* Problem details:
Transcribe the entries below without changing a word, and omit every picture.

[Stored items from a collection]
________________________________________

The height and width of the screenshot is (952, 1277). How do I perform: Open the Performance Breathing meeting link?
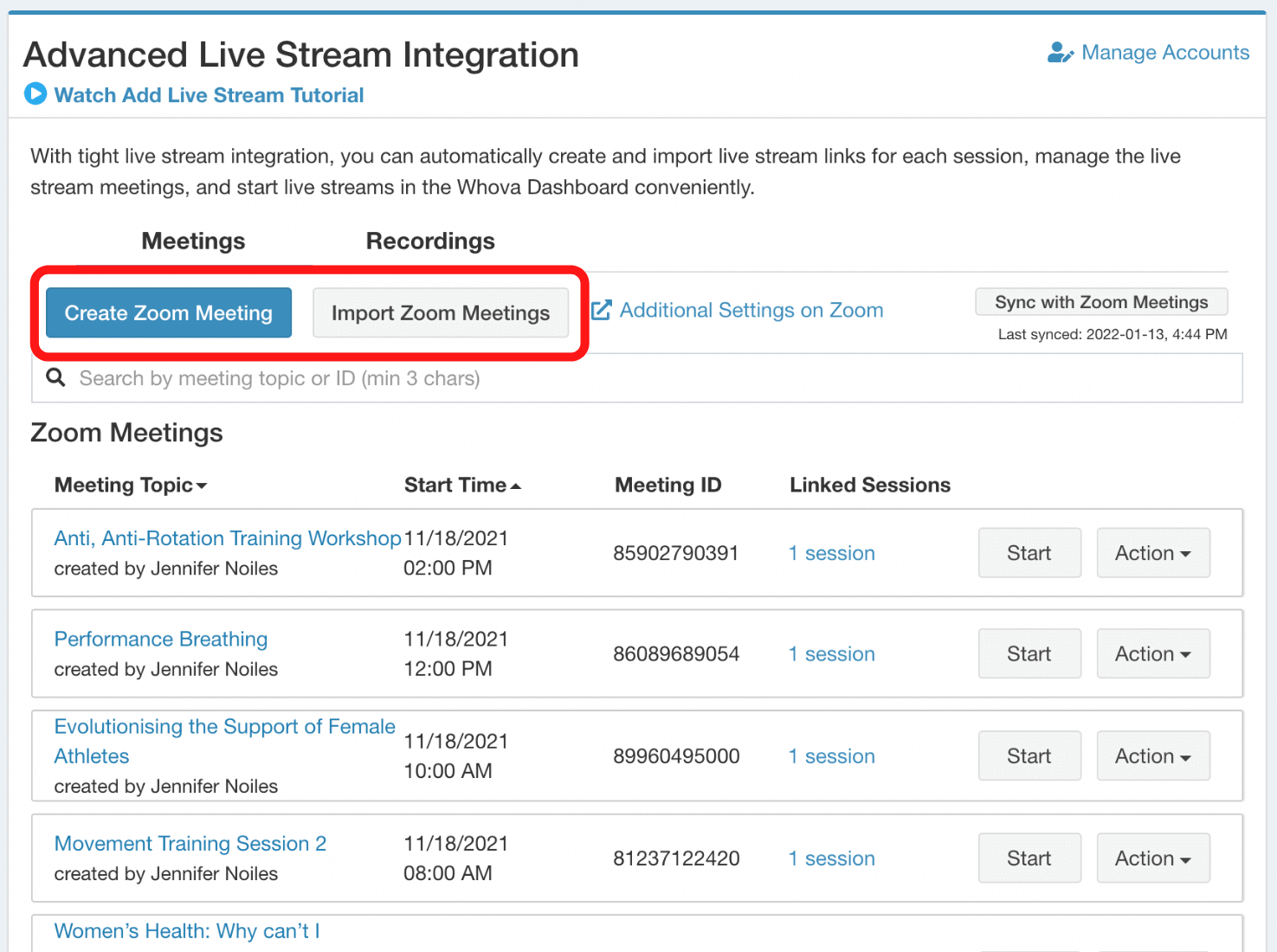click(x=161, y=640)
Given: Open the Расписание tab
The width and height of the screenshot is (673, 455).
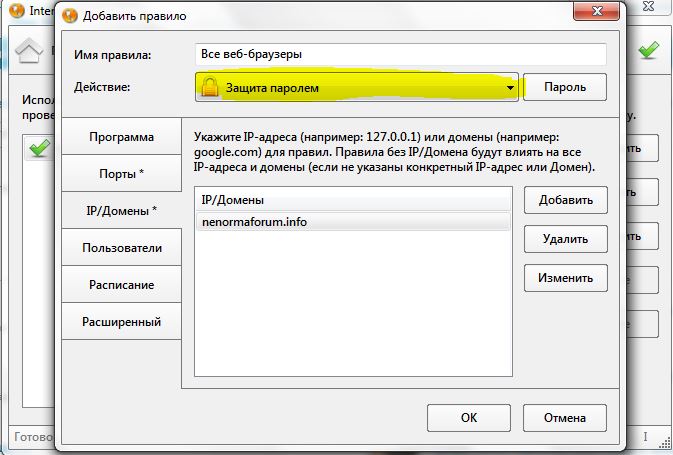Looking at the screenshot, I should [x=121, y=285].
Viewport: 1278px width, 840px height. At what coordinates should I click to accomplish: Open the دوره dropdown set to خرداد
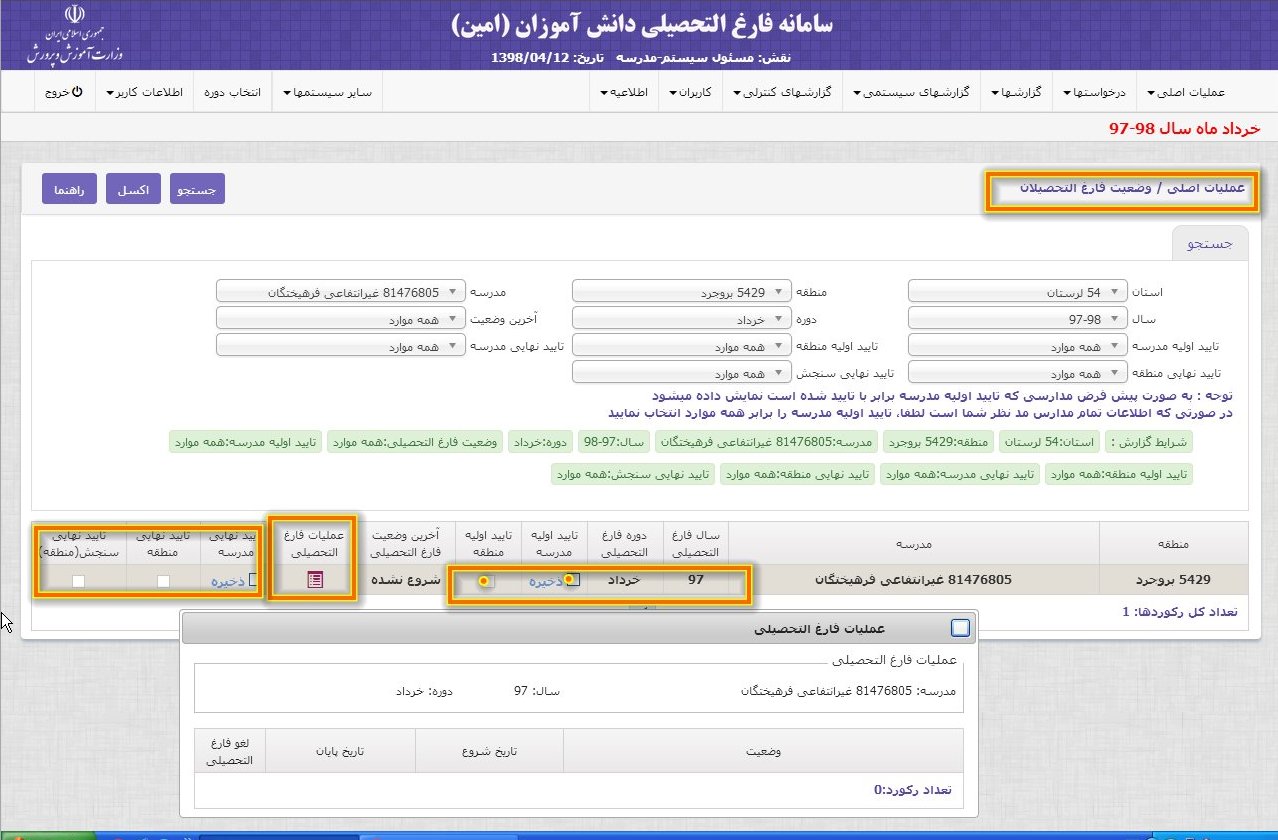pos(682,319)
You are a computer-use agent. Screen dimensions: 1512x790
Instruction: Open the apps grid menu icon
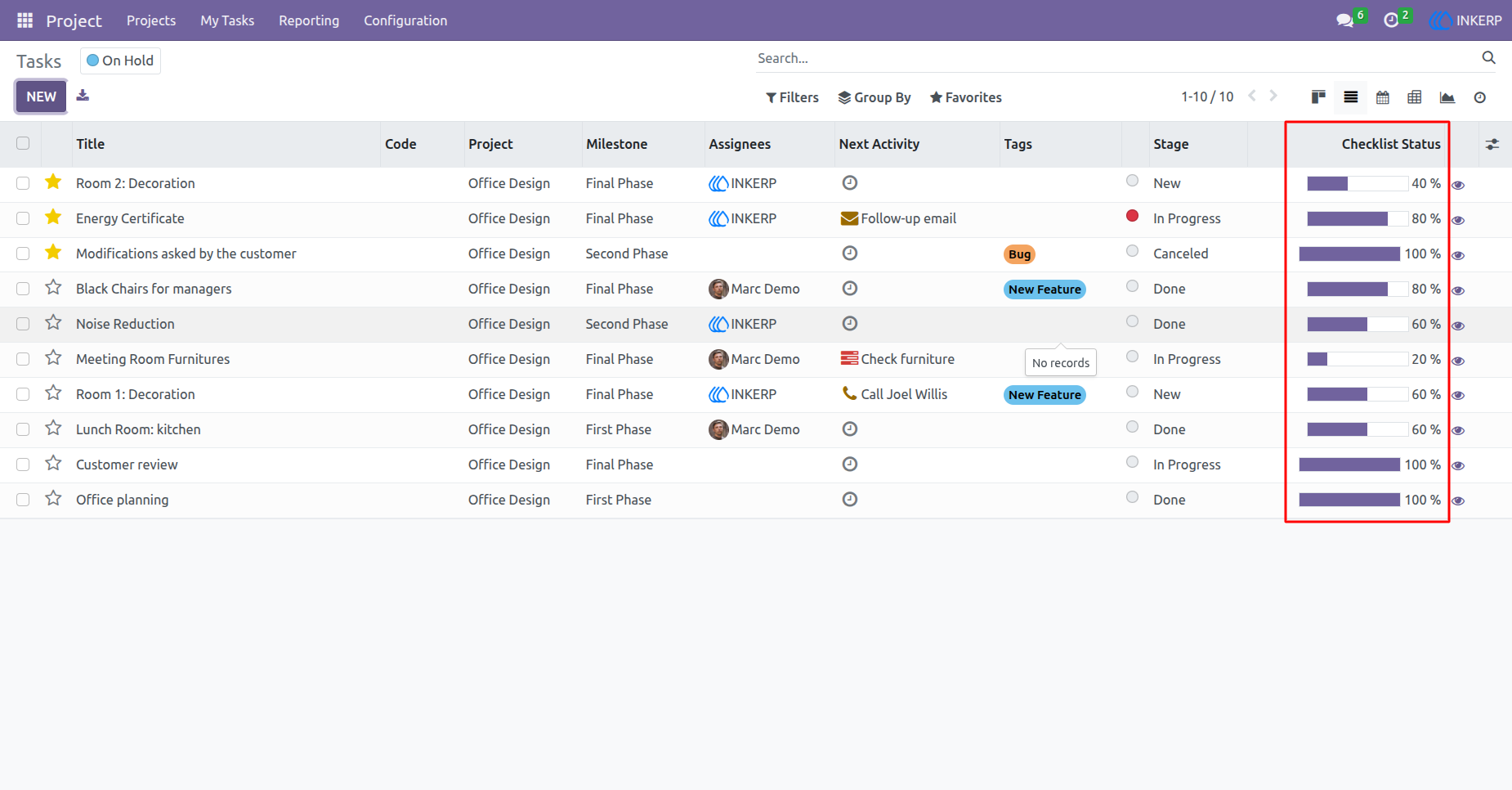(25, 20)
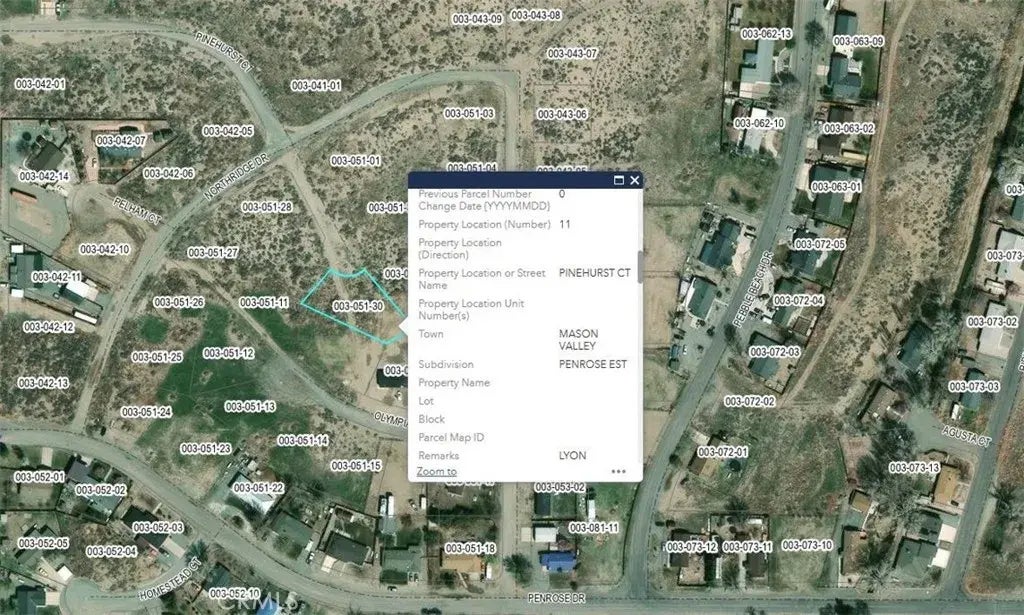Screen dimensions: 1024x615
Task: Click the PINEHURST CT street name value
Action: point(594,272)
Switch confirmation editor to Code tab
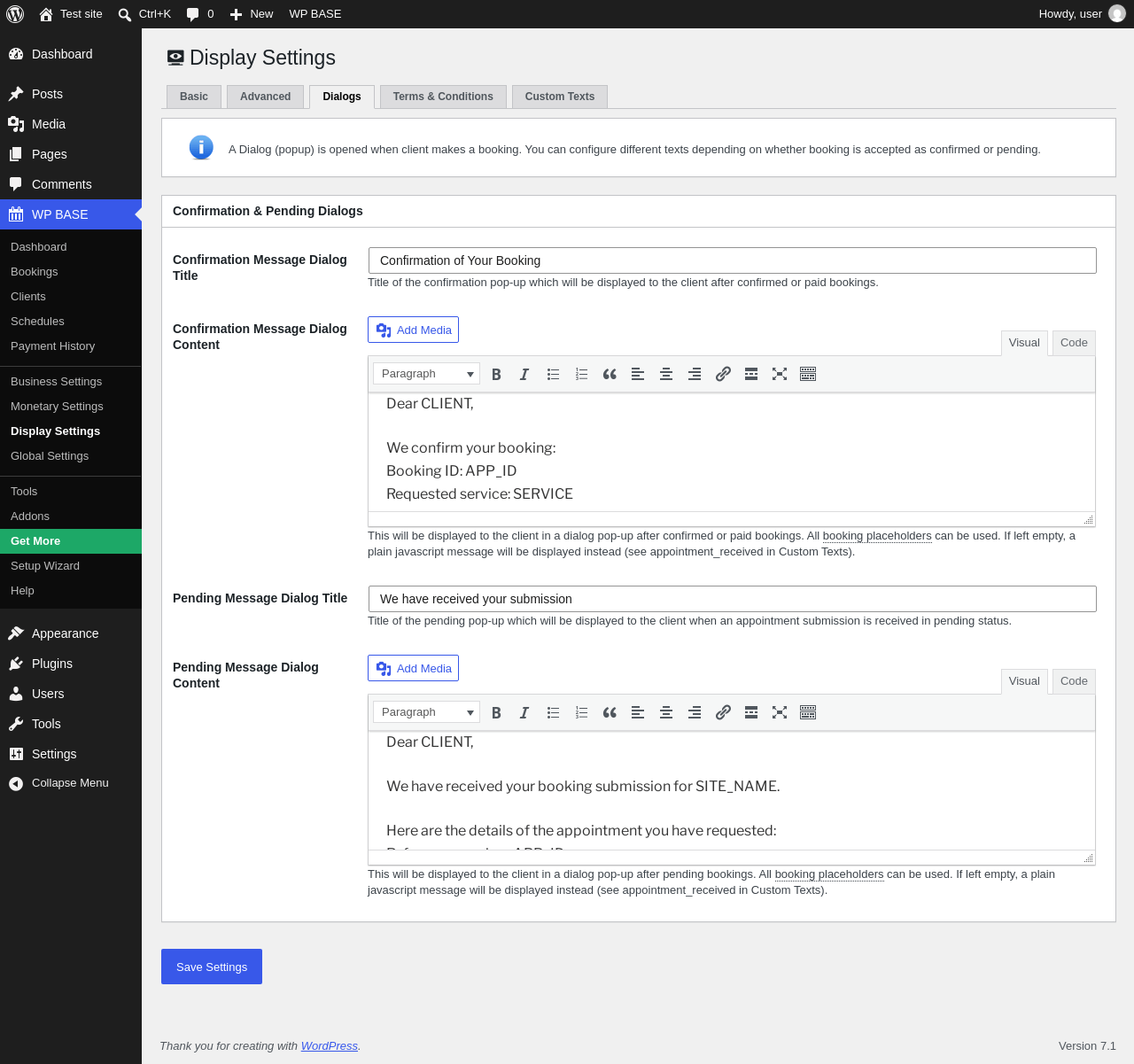Image resolution: width=1134 pixels, height=1064 pixels. click(x=1074, y=343)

________________________________________

* Result below:
The height and width of the screenshot is (952, 1277). How do I perform: Open the Performance Breathing meeting link?
click(x=161, y=640)
Given: Open the Расписание tab
The width and height of the screenshot is (673, 455).
Looking at the screenshot, I should [x=121, y=285].
Viewport: 1278px width, 840px height. At what coordinates should I click to accomplish: Open the دوره dropdown set to خرداد
pos(682,319)
You are a computer-use agent. Screen dimensions: 1512x790
Instruction: Open the apps grid menu icon
(25, 20)
Screen dimensions: 1024x615
Task: Click the PINEHURST CT street name value
Action: point(594,272)
Switch confirmation editor to Code tab
Image resolution: width=1134 pixels, height=1064 pixels. click(x=1074, y=343)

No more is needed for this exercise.